### [TASKS AND EXERCISES]
1/ Do these statements agree with the article on Evan Turner's injury? Answer yes or no for each, and quote the words from the article that decide it. (a) X-rays on Turner's lower back showed nothing wrong. (b) Turner came back into the game later on. (c) Kyle Madsen made both free throws in Turner's place.
2/ According to the article on Evan Turner's injury, how many people were in the crowd at Value City Arena?
3/ Copy the stretch of the article on Evan Turner's injury from "With trainer Vince" through "in his place.", word for word.

Junior point guard and three-time Big Ten player of the week honoree Evan Turner exited the game at the 13:27 mark of the first half after suffering a back injury. He did not return, but it did not prevent the Buckeyes (7-1) from securing a 111-60 victory against the visiting Eagles (5-3).
Turner, the team's leading scorer and rebounder, was transported to OSU Medical Center, where X-rays on his lower back were negative. He was set to be released later in the afternoon after undergoing a precautionary CT scan, head coach Thad Matta said.
"At this point I'm pretty optimistic that he's going to be OK," the coach said. "I haven't seen the fall yet, but obviously (I'm) thinking about him and hoping everything is going to be OK."
The crowd of 12,135 at Value City Arena went sickeningly silent immediately after Turner's back made contact with the floor. After grabbing a defensive rebound, the junior pushed the ball up the court and looked to go coast-to-coast, but he was fouled as he attempted a two-handed dunk.
Failing to grab control of the rim, his hands slipped off and Turner fell hard flat on his back underneath the basket. He writhed in pain for a few minutes as the crowd stood and stared before he was eventually helped to his feet by the team's medical staff.
With trainer Vince O'Brien primarily assisting him, Turner gingerly made his way toward the team's locker room while walking awkwardly. He was replaced in the lineup by senior P.J. Hill, and senior center Kyle Madsen hit one of two free throws in his place.
Turner walked out of the arena under his own power and was accompanied by his family.

### [SUPPLIED RECORDS]
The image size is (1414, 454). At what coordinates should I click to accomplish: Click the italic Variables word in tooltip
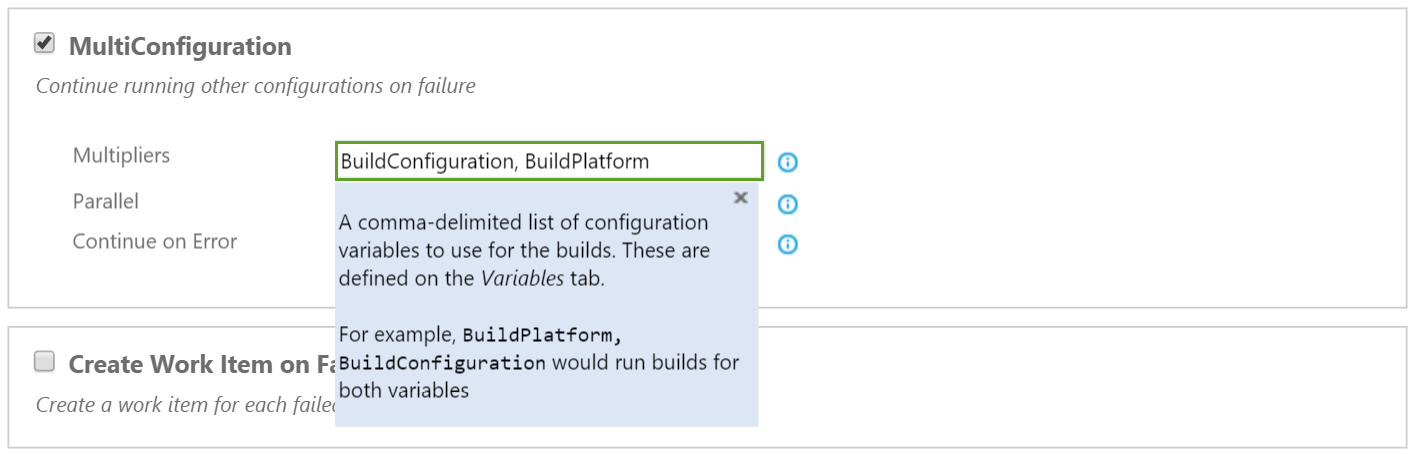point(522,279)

==

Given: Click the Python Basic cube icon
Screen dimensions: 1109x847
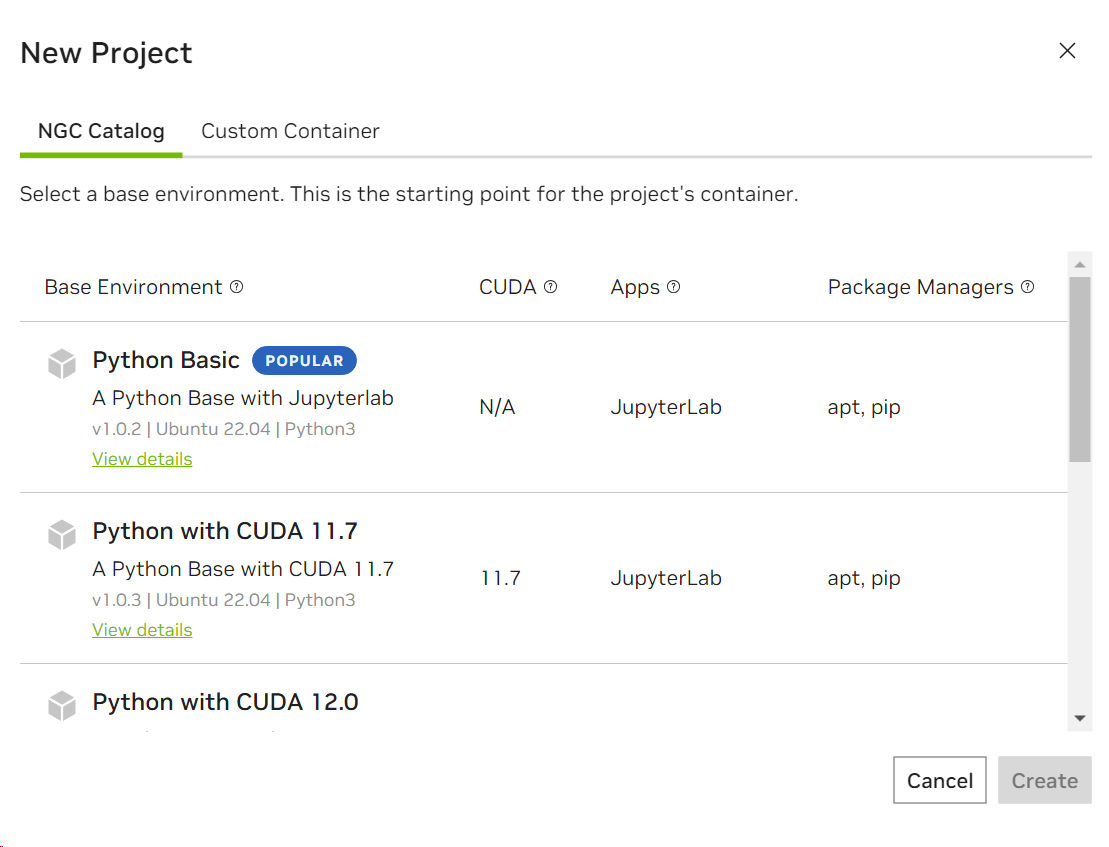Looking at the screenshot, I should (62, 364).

### [ANSWERS TO THE PROBLEMS]
1/
(a) Yes: "X-rays on his lower back were negative"
(b) No: "He did not return"
(c) No: "senior center Kyle Madsen hit one of two free throws in his place"

2/ 12,135

3/
With trainer Vince O'Brien primarily assisting him, Turner gingerly made his way toward the team's locker room while walking awkwardly. He was replaced in the lineup by senior P.J. Hill, and senior center Kyle Madsen hit one of two free throws in his place.